In a few days a sufficient supply had been obtained to load all their pack animals.  So heavily were they laden that their homeward journey was very slow.  They were followed by a foe, of whom they had not the slightest conception.  A band of Blackfeet Indians had discerned them from the far distance with their keen eyes.  Keeping carefully concealed, they watched every movement of the unconscious hunters.  When the party commenced its return they dogged their steps; in the darkness creeping near their encampment at night, watching for an opportunity to stampede their animals and to rob them of their treasure.  Though Kit Carson had no suspicion that any savages were on his trail, his constitutional caution baffled all their cunning.

The fort was reached in safety, and the abundance which they brought was hailed with rejoicing.  The party of hunters encamped just outside the pickets of the fort, where there was good pasturage for their animals, and where they could watch them.  The inmates of the fort had fenced in a large field or barnyard which they called a corral.  Into this yard at night they drove their animals, from the prairie, and placed a guard over them.  At any time a band of savages might, like an apparition, come shrieking down upon the animals to bear them away in the terrors of a stampede, or might silently, in midnight gloom, steal towards them and lead them noiselessly away one by one.

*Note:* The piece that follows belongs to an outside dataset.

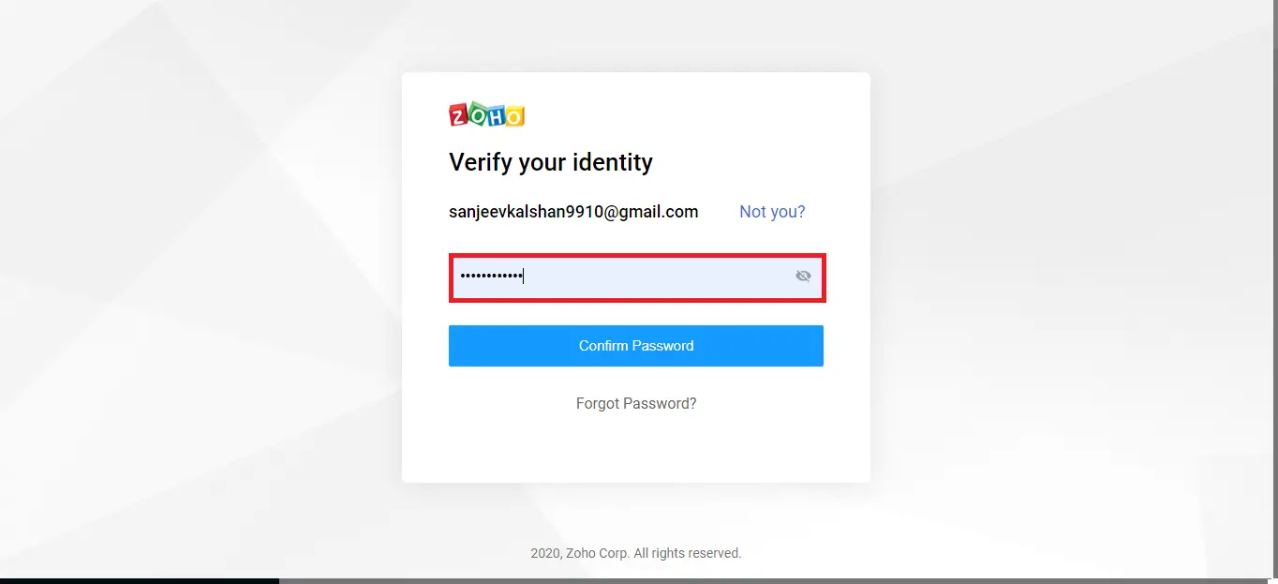The height and width of the screenshot is (584, 1278).
Task: Click the Zoho logo
Action: (486, 114)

Two or three nights after the arrival of the hunters at the fort, all the horses and mules were driven, as usual, into the enclosure; the bars were put up and a sentinel was placed on duty.  It so happened that the sentinel, that night, was an inexperienced hand; a new comer, not familiar with the customs of the fort.  He was stationed, at a slight distance from the enclosure, where he could watch all its approaches, and give the alarm should any band of Indians appear.  He supposed that a large, well mounted band alone would attempt the hazardous enterprise of capturing the animals.

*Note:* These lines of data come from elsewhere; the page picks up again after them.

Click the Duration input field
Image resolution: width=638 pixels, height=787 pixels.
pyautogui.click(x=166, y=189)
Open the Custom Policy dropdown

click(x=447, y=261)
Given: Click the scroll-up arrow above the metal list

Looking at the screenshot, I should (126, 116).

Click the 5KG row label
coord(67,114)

The latter part of the night, just before the dawn of the morning, he saw two men advance, without any disguise, deliberately let down the bars and drive out the horses and mules.  He supposed them to be two of the inmates of the fort or some of his own companions, who were authorized to take out the herd to graze upon the prairie.  Concluding therefore that he was relieved from duty, he returned to his camp and was soon fast asleep.

In the morning the horses and mules had all disappeared.  They were nowhere to be seen.  There was hurrying to and fro, for a solution of the mystery, when a short investigation revealed the true state of affairs.  The cunning Indians had come in a strong party, well mounted, and were concealed at a short distance.  Two of their number had gone forward and driven out the animals.  The horses and mules are always ready to rush along with any herd leading them.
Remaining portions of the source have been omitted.